Notice Jesus’ response to the question “how many”: “Strive. Strive to enter.” Jesus was not interested in how many will be saved but in how to be saved. The word translated as “strive” in Luke 13 has as its root in Greek “agon” from which derives the English word agony. It suggests a great effort, a mighty contest, a struggle to reach a goal. Associated ideas would include the training that an athlete has to go through, the time studying a student must put in, the military-style “discipline” referred to in the epistle that shapes and forms character. Striving in these various ways serve as a reminder not to presume. Even if you are an elite athlete at the Olympics if you don’t work at your training you’ll be out of the running. Even after you’ve been admitted to be an engineer at a prestigious school, if you don’t study you’ll be home before you know it. This business of striving, of keeping at it, is important in the spiritual life as well. Jesus warns his listeners not to presume on their heritage: “we ate and drank in your company and you taught in our streets” is not sufficient for salvation.

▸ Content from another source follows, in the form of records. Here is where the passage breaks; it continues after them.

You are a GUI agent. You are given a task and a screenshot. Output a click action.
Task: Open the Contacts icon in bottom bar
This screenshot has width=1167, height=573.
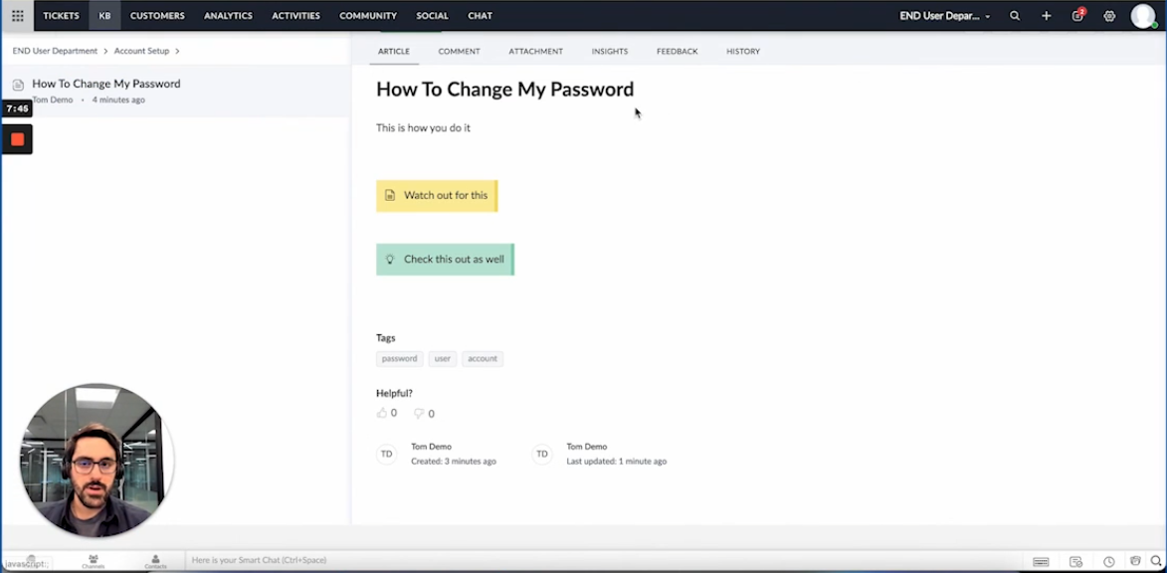[155, 561]
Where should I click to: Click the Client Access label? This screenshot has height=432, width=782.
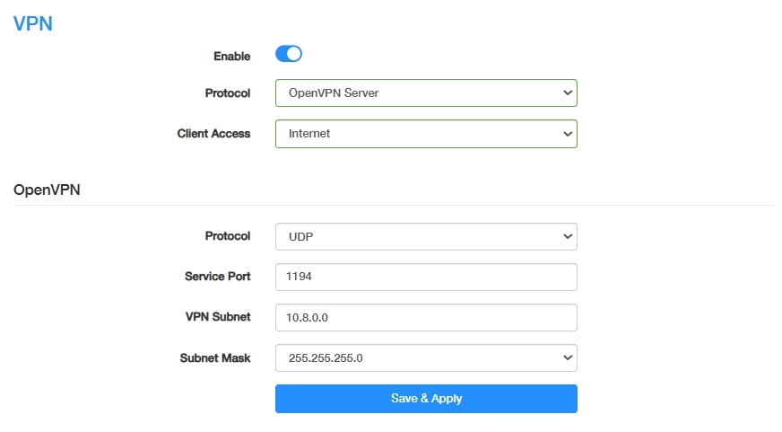click(x=213, y=134)
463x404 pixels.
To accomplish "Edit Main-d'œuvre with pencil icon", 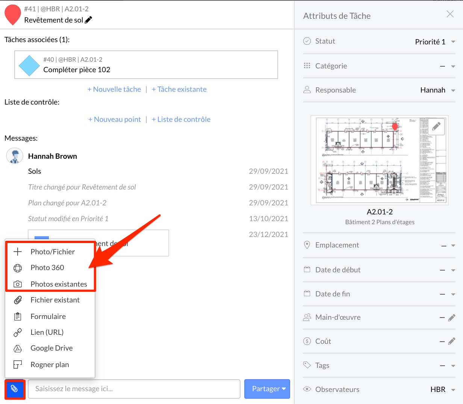I will (452, 317).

We can’t presume on God either by saying, I’m a Catholic, I was baptized, I go to Church on Sunday. Jesus says we have to strive to enter. Our Lord implies that they will be many in number who will be saved. “People will come from the east and the west and from the north and the south and will recline at table in the kingdom of God.” It’s just not the ones you would expect.

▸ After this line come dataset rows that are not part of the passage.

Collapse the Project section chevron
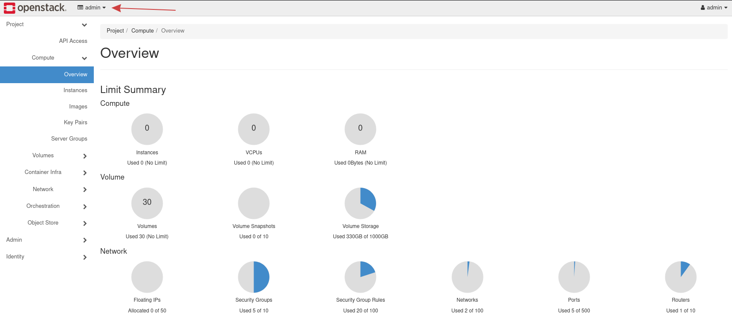 [84, 25]
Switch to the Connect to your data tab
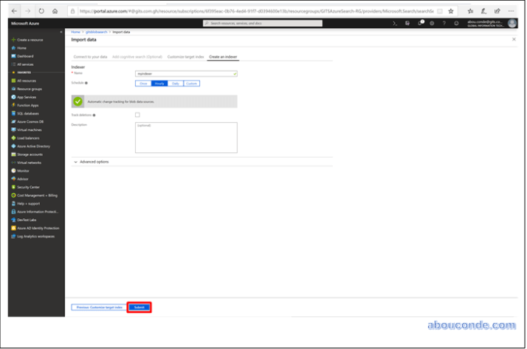 pyautogui.click(x=89, y=57)
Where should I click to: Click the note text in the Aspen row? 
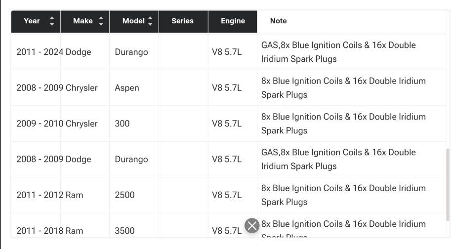point(343,88)
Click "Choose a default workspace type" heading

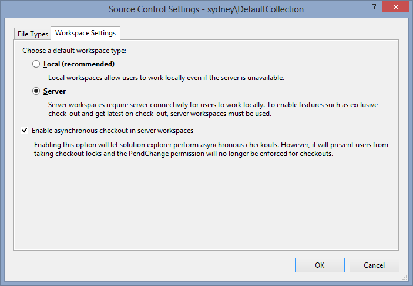click(x=74, y=51)
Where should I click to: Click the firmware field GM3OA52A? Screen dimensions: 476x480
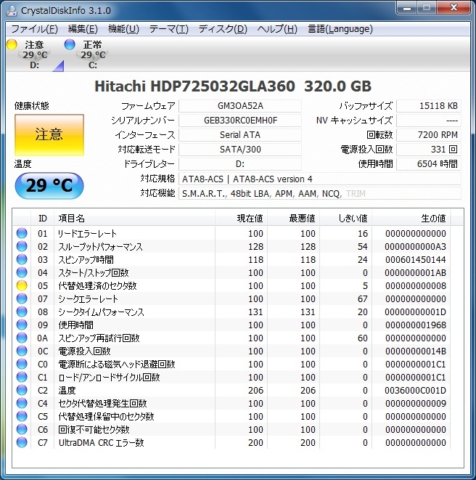click(x=240, y=106)
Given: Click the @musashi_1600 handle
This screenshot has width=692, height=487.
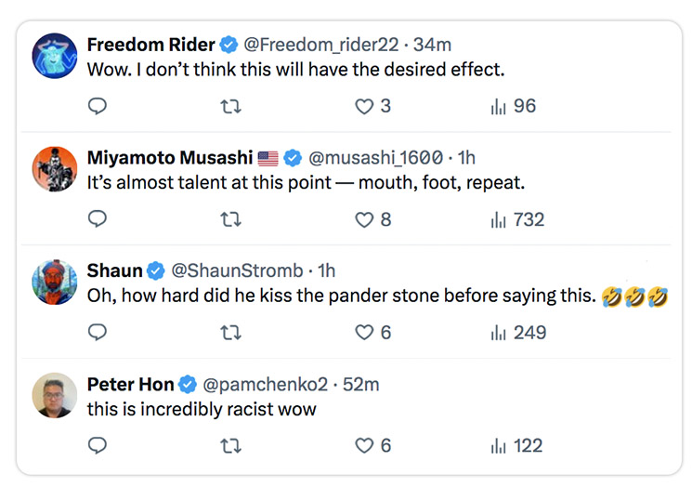Looking at the screenshot, I should 375,157.
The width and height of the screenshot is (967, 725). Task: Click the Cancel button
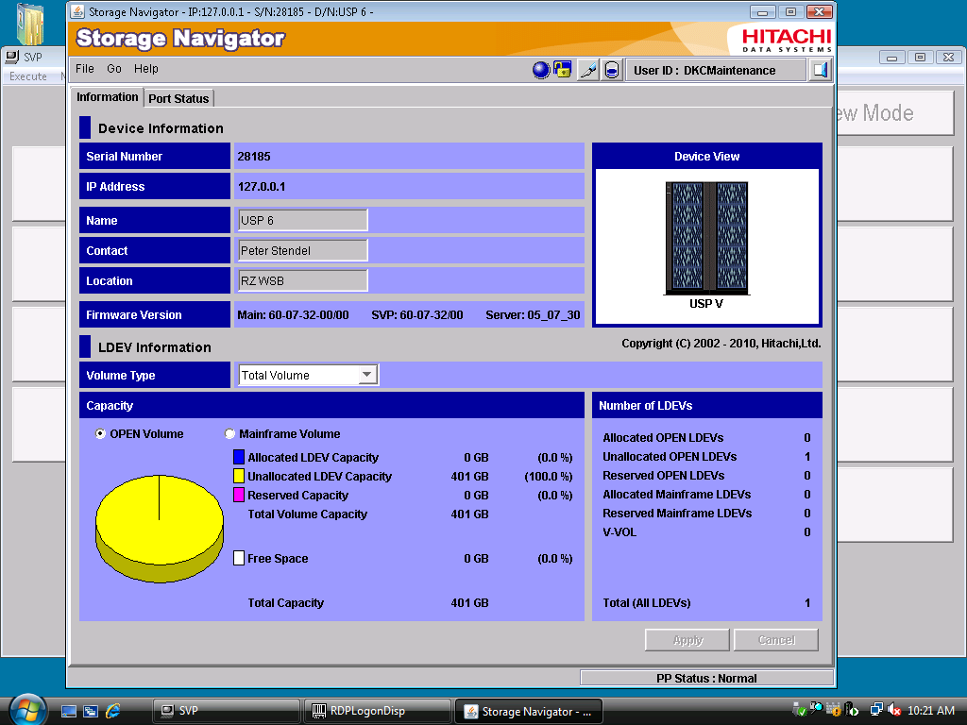point(776,640)
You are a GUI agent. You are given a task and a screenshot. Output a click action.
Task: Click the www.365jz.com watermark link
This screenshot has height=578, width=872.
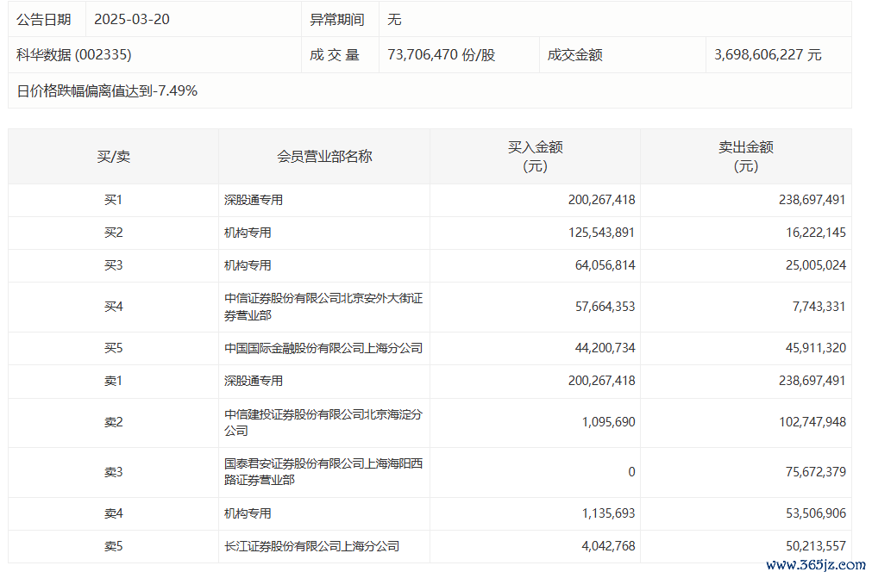[x=815, y=565]
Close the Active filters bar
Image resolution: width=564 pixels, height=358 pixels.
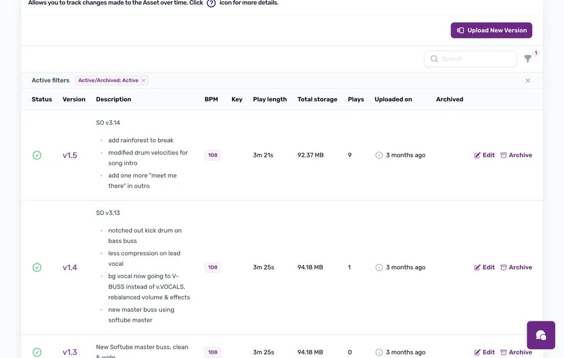tap(528, 81)
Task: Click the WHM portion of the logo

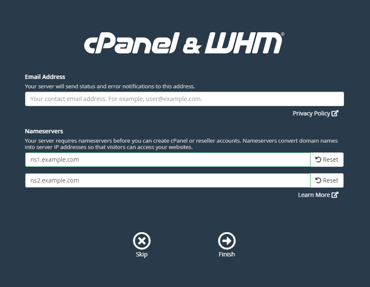Action: [x=243, y=43]
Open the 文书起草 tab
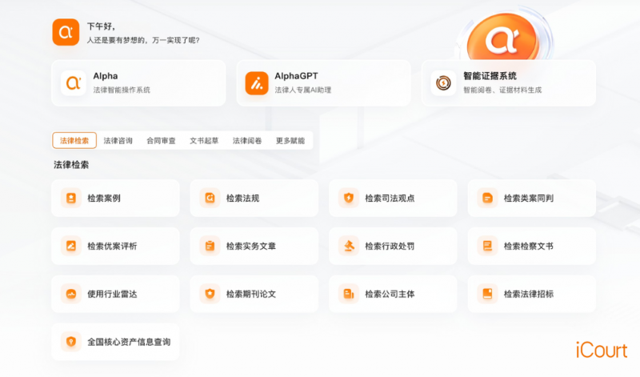The width and height of the screenshot is (640, 377). tap(204, 141)
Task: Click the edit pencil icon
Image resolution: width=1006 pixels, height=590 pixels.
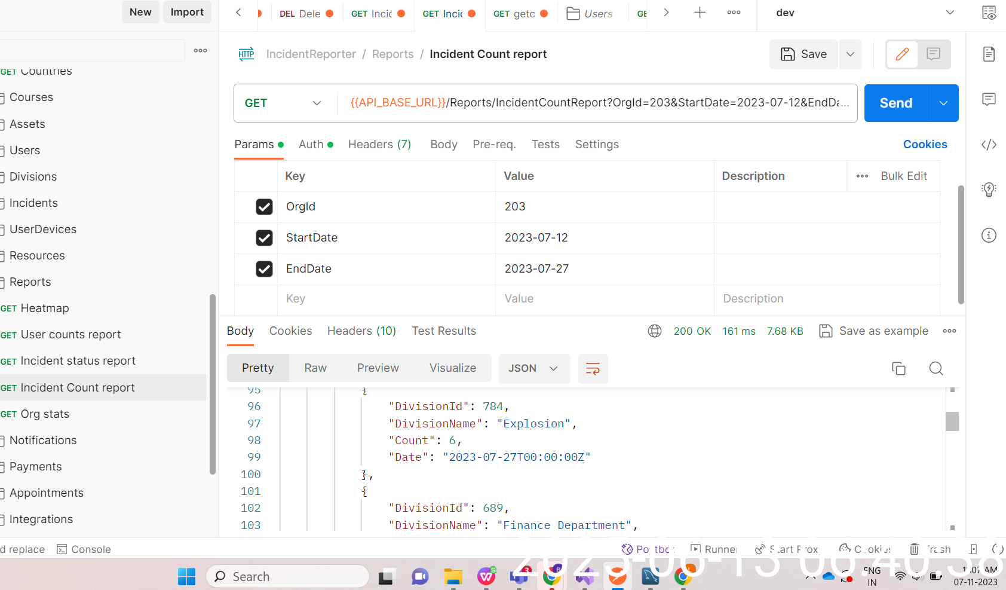Action: coord(902,54)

What does it look like when we strive to enter? How do we, to heed he admonition of the epistle, strengthen our drooping hands and weak knees and make straight paths for our feet? It’s not with more – I’ll pray more, come to church more, read the bible more, say more prayers and that will be how I’ll strive to enter. We know from experience that more does not always work in life. Yes, an athlete needs to train but if she does more than she should injuries and strains and cramps are the result. You need to train better, not more. A student needs to study but more studying can produce diminishing results. Your brain gets fried, you can’t concentrate, you get confused. You need to study smarter, not more. There is something analogous in the spiritual life. We can’t batter our way into heaven with a flood of prayers. God wishes to bless us. We don’t need to convince God. We are already named and claimed by God. I’m reminded of the two boys who were spending the night at grandma’s right before Christmas. The littlest said his night prayers at the top of his voice. “Please God, send me a bicycle.” His brother said, “You don’t have to shout. God isn’t deaf.” To which the younger boy answered, “Yeah, I know God isn’t deaf, but Grandma is.” Don’t treat God like Grandma.

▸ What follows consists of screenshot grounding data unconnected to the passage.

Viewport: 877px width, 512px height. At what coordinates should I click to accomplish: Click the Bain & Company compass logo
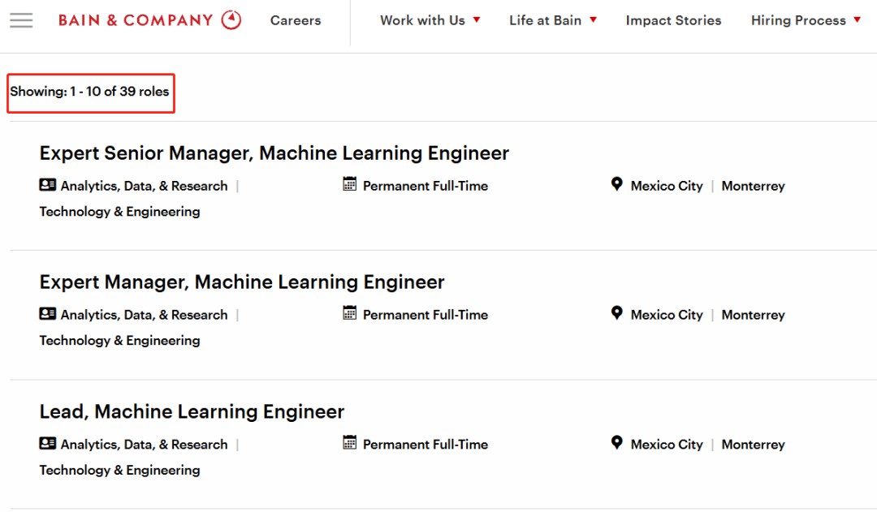[x=231, y=20]
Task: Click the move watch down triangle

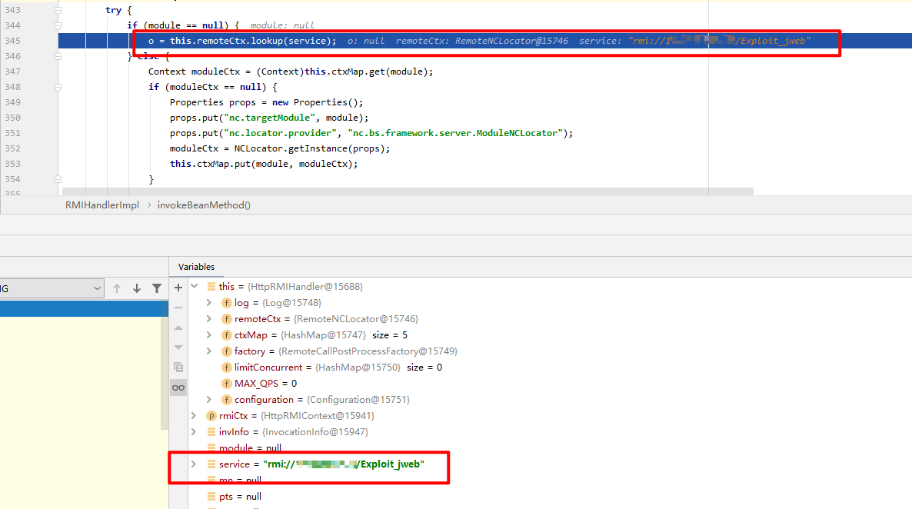Action: tap(178, 348)
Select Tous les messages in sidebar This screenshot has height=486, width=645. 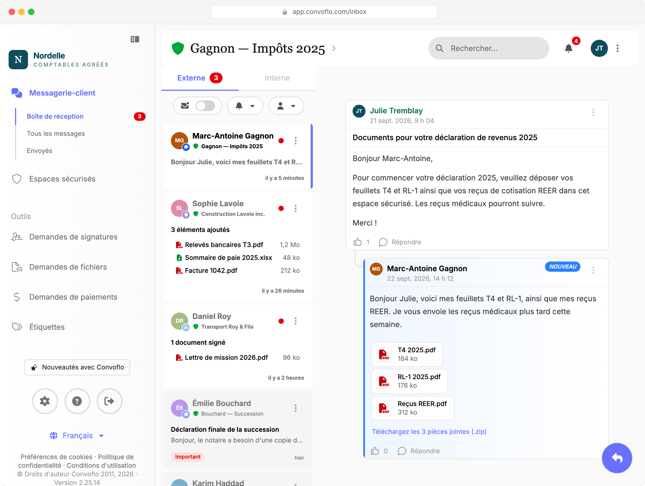click(x=56, y=133)
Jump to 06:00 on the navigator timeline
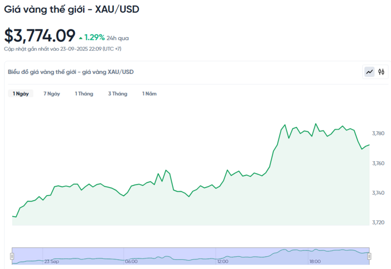 [x=131, y=262]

The way to strive to enter is not with more but with less, less of ourselves and our plans. We have ideas about how things should go. I’ll be healthy, I’ll have someone special to love me, I’ll live a comfortable existence, I’ll be honored and respected, I and the people I love will have a nice long life. When things don’t go according to that plan we get upset and can even blame God. We must cease to impose our plans on God and learn to trust that God’s plan is for the best. The narrow gate we must strive to enter goes through Gethsemane. We should learn to pray as Jesus did, “Not my will but thine be done.” Seek first the Kingdom of God, Jesus said, and these things we be given you. Strive to trust that God is smarter than I am. That is the way through the narrow gate. That sets our place at the table of the kingdom.